With falling viscosity, the specimen's compressive strength rose as in the experiment [28]. The strength rise was about 10% (Fig. 21). The lower maximum pore fluid pressure of 0.4 MPa happened for the lower viscosity μq = 5.01 10−4 (Pa s).

6 Summary and conclusions

This work simulates the behavior of partially fluid-saturation concrete in uniaxial compression under 2D isothermal conditions using an improved fully coupled DEM/CFD-based hydro-mechanical technique. The method takes into account the two-phase laminar flow of fluid in the flow network of predefined channels and discretizes the geometry of pores/cracks with accuracy. The method demonstrated its capacity to evaluate concrete's compressive strength and fracture, and pore fluid pressures of wet concrete specimens. The impacts of both fluid saturation and fluid viscosity on the concrete strength and fracture process, and pore fluid pressures were studied, which proved to be significant. The numerical results showed qualitative agreement with laboratory tests in the literature regarding strength reduction with increasing fluid saturation and decreasing viscosity. The 2D simulations for concrete specimens with initial porosity of 5% lead to the following conclusions:

  • The compressive strength of concrete for fully fluid-saturated specimens was lower by 15% as compared to dry ones. It decreased with higher fluid saturation. The reduction was almost linear with increasing fluid saturation. The compressive strength of concrete for fully fluid-saturated specimens also dropped by 10% when dynamic fluid viscosity was two-fold higher.

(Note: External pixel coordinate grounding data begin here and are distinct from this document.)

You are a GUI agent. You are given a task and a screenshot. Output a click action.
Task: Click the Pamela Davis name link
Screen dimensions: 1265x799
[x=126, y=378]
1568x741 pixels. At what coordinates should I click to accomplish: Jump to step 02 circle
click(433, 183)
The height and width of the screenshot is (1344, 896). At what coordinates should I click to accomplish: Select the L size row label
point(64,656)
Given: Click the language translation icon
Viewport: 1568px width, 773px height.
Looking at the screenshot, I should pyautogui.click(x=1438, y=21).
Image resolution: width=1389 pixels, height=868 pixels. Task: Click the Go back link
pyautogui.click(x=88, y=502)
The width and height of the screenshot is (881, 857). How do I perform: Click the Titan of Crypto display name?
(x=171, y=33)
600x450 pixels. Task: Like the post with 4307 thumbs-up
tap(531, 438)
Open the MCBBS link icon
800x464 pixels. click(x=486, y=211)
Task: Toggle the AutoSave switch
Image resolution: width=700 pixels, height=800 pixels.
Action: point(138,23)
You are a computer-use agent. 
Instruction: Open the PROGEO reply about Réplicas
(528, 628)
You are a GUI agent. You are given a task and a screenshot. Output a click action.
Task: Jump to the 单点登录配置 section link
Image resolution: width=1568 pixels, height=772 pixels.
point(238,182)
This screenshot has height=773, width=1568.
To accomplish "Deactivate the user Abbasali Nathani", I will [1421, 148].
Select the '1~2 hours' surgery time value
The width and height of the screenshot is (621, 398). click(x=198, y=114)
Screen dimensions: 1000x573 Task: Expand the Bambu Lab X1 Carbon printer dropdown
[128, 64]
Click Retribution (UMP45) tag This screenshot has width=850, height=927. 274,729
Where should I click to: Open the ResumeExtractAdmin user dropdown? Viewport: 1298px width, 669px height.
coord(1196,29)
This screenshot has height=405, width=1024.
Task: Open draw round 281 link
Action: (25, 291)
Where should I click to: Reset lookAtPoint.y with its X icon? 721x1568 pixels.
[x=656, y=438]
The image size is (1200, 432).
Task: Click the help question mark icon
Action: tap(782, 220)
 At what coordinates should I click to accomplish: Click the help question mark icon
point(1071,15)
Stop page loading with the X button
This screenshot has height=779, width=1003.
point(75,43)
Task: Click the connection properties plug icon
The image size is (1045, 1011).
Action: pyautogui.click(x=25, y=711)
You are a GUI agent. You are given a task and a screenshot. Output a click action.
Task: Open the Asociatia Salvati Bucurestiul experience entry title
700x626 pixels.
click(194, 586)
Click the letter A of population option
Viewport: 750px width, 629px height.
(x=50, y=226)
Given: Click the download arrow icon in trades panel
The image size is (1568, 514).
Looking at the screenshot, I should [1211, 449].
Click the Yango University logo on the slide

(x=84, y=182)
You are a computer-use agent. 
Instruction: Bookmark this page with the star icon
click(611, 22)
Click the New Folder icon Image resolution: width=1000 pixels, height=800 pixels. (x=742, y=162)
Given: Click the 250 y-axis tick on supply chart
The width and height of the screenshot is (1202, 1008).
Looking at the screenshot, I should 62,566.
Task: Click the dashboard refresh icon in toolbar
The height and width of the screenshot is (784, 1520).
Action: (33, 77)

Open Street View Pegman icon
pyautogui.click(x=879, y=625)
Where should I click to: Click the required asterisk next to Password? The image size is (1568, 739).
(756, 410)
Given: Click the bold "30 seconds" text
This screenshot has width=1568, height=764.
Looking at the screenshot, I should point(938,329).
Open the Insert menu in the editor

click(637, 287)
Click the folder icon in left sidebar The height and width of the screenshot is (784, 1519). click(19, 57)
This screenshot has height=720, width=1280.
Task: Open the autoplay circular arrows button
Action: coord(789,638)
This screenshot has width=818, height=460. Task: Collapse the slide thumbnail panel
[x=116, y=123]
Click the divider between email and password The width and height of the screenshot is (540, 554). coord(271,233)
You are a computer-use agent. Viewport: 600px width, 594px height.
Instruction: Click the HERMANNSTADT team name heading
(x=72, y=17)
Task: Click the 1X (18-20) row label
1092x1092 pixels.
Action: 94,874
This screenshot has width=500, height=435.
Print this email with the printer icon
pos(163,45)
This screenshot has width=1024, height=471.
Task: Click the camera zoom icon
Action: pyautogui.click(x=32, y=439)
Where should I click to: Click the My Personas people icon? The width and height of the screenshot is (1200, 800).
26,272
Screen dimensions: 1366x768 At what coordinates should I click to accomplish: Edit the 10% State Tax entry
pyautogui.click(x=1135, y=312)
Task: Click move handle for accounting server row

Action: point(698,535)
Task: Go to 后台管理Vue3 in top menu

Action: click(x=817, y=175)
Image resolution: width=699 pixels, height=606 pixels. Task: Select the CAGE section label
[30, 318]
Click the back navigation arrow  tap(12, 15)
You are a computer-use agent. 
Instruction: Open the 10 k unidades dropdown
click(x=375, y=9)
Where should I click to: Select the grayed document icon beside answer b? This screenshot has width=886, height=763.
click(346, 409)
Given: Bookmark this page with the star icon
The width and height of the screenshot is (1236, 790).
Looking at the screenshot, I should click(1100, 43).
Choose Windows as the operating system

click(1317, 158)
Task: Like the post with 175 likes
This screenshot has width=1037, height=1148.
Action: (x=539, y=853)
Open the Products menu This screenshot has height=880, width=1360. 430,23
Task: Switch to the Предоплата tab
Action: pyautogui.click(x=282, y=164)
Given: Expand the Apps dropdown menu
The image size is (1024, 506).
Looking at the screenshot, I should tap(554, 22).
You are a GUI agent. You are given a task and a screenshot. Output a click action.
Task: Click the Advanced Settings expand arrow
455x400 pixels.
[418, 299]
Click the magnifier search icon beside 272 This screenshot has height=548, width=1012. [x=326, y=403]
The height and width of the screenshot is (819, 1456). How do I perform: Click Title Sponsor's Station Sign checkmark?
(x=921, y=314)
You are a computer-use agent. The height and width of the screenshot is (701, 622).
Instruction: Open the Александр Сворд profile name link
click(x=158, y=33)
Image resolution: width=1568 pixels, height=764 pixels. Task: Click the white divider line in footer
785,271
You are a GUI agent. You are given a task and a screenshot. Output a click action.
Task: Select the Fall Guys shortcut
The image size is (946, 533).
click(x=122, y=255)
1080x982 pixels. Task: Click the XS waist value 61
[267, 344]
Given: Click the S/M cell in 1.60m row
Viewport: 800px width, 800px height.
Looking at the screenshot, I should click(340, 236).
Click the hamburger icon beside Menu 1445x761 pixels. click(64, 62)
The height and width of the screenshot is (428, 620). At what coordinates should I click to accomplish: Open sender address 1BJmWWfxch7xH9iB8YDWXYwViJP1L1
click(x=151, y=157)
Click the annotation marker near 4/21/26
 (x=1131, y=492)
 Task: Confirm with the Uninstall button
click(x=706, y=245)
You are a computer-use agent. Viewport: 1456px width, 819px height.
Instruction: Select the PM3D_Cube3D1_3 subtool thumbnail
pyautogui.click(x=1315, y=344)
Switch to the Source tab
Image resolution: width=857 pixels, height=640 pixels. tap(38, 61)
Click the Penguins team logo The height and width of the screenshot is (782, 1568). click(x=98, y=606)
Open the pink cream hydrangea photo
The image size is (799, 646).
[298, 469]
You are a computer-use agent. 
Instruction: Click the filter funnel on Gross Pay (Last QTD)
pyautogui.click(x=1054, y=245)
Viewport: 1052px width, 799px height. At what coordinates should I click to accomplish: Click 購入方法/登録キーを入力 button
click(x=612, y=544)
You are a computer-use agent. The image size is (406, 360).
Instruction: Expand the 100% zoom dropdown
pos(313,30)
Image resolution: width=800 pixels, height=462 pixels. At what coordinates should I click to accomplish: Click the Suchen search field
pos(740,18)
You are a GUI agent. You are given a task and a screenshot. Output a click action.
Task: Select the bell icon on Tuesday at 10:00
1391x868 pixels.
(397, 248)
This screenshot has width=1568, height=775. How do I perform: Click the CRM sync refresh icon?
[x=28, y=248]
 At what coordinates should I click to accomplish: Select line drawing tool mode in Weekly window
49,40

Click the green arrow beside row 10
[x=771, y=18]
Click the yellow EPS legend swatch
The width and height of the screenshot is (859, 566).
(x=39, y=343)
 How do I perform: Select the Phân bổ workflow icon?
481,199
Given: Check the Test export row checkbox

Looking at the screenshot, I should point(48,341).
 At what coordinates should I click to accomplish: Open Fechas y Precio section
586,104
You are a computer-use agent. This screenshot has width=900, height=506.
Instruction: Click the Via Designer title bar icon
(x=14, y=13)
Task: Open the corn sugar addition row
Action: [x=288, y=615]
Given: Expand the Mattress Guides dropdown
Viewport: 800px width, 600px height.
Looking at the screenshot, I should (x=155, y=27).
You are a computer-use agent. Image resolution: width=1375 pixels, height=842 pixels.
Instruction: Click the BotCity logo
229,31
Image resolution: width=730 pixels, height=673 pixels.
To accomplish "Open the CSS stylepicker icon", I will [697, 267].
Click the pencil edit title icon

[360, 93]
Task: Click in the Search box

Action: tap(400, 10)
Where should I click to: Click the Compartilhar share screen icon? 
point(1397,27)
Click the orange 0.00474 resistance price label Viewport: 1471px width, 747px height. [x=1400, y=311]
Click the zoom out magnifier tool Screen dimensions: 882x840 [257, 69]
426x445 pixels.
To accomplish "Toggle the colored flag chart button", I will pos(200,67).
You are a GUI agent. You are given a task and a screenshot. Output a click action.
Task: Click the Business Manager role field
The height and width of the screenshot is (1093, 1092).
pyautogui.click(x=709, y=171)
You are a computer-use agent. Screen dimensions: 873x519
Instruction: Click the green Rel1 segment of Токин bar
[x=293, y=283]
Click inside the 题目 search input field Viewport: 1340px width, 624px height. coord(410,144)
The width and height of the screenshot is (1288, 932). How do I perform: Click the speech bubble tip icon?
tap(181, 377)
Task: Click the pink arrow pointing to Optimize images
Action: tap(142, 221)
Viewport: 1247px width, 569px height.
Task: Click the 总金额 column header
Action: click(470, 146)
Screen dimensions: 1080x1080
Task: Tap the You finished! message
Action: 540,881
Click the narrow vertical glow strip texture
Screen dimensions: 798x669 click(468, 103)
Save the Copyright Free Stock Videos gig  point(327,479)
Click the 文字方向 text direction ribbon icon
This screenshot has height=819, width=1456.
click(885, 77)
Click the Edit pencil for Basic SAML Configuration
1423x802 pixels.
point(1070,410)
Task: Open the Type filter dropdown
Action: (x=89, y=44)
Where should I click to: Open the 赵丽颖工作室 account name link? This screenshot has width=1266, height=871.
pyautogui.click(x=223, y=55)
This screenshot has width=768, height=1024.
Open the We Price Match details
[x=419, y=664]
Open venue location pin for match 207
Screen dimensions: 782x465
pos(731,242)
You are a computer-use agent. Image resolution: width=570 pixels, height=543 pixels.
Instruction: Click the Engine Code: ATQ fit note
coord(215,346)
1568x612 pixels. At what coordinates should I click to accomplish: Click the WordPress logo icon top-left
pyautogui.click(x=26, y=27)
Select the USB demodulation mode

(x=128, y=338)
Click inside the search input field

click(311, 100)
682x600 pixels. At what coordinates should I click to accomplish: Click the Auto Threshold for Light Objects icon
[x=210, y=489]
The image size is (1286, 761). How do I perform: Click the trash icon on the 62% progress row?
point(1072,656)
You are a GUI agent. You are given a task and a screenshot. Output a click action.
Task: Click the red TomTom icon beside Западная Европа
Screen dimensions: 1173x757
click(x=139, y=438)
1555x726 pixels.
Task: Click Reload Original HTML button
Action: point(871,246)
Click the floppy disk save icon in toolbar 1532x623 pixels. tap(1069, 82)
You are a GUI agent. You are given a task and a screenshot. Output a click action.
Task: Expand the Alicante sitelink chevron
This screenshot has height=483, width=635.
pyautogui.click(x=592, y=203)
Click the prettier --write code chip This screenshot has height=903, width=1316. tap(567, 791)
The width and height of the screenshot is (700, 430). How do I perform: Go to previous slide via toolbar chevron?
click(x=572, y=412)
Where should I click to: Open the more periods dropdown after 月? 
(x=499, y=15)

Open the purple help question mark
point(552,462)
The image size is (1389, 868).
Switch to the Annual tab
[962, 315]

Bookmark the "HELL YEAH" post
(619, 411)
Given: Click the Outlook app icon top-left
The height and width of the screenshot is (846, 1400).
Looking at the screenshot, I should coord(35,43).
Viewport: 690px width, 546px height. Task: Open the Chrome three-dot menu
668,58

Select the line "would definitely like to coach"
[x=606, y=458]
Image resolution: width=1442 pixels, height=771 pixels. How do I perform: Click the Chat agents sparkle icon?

  • The material behavior depended on the pore fluid pressure’s increase in pores over the initial one caused by initial specimen compaction induced by the compressive load. The pore fluid pressures promoted a fracture process during fluid migration through pores and cracks (higher contact forces occurred) that decreased the compressive strength. The higher the pore fluid pressure, the higher the compressive strength reduction and fluid migration rate.

  • Viscous fluid flow in pores and cracks had a higher influence on the quasi-static compressive strength than the pore volume changes themselves.

  • In the specimen, the effect of pore fluid pressure in uniaxial compression was the greatest during the initial specimen compaction phase when no micro-cracks were forming. Later, when cracks occurred, the average pore fluid pressures approached a constant value, and the maximum ones decreased and approached next a constant value.